REQUIRED WORK
For the entries below, the result should be an exact transcription of the lines from the one with "Open the 设置中心 menu" up to and including the one with "Task: Click the unfilled", and only those.

Dataset entries

Start of Block

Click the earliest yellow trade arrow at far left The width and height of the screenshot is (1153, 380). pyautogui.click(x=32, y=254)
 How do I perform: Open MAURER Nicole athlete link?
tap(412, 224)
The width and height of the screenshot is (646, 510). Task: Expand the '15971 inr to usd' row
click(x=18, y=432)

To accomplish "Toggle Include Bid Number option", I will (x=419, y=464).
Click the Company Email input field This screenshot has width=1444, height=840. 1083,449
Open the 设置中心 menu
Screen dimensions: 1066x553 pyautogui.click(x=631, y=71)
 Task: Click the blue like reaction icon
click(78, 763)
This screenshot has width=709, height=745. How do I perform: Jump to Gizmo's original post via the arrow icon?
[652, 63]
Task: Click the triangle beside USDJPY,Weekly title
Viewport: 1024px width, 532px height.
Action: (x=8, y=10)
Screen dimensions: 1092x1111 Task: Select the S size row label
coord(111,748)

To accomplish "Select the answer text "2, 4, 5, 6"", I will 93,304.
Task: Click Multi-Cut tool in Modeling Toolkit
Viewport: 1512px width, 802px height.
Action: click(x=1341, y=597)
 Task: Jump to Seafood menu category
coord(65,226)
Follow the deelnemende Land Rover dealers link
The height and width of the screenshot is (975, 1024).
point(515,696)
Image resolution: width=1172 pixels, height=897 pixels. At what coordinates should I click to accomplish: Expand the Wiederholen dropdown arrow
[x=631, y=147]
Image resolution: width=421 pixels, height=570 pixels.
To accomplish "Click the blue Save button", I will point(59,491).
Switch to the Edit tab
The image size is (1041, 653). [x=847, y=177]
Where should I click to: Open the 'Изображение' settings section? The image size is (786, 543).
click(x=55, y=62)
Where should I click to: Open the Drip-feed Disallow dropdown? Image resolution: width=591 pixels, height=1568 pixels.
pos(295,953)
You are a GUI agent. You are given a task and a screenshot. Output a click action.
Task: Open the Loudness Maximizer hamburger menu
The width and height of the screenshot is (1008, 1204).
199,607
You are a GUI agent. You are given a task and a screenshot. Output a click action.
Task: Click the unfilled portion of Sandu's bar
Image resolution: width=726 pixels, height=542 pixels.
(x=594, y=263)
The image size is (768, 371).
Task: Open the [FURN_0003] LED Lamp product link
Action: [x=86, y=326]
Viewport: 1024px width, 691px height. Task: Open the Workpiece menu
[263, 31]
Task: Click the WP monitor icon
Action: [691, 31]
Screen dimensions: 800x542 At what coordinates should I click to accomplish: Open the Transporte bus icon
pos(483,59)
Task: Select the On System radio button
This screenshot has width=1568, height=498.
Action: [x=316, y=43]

End of Block

ANSWER SECTION
Open the 设置中心 menu
Screen dimensions: 1066x553 pyautogui.click(x=631, y=71)
 Task: Click the blue like reaction icon
click(78, 763)
This screenshot has width=709, height=745. How do I perform: Jump to Gizmo's original post via the arrow icon?
[652, 63]
Task: Click the triangle beside USDJPY,Weekly title
Viewport: 1024px width, 532px height.
Action: (x=8, y=10)
Screen dimensions: 1092x1111 Task: Select the S size row label
coord(111,748)

To accomplish "Select the answer text "2, 4, 5, 6"", I will 93,304.
Task: Click Multi-Cut tool in Modeling Toolkit
Viewport: 1512px width, 802px height.
Action: click(x=1341, y=597)
 Task: Jump to Seafood menu category
coord(65,226)
Follow the deelnemende Land Rover dealers link
The height and width of the screenshot is (975, 1024).
point(515,696)
Image resolution: width=1172 pixels, height=897 pixels. At what coordinates should I click to accomplish: Expand the Wiederholen dropdown arrow
[x=631, y=147]
Image resolution: width=421 pixels, height=570 pixels.
To accomplish "Click the blue Save button", I will point(59,491).
Switch to the Edit tab
The image size is (1041, 653). [x=847, y=177]
Where should I click to: Open the 'Изображение' settings section? The image size is (786, 543).
click(x=55, y=62)
Where should I click to: Open the Drip-feed Disallow dropdown? Image resolution: width=591 pixels, height=1568 pixels.
pos(295,953)
You are a GUI agent. You are given a task and a screenshot. Output a click action.
Task: Open the Loudness Maximizer hamburger menu
The width and height of the screenshot is (1008, 1204).
199,607
You are a GUI agent. You are given a task and a screenshot. Output a click action.
Task: Click the unfilled portion of Sandu's bar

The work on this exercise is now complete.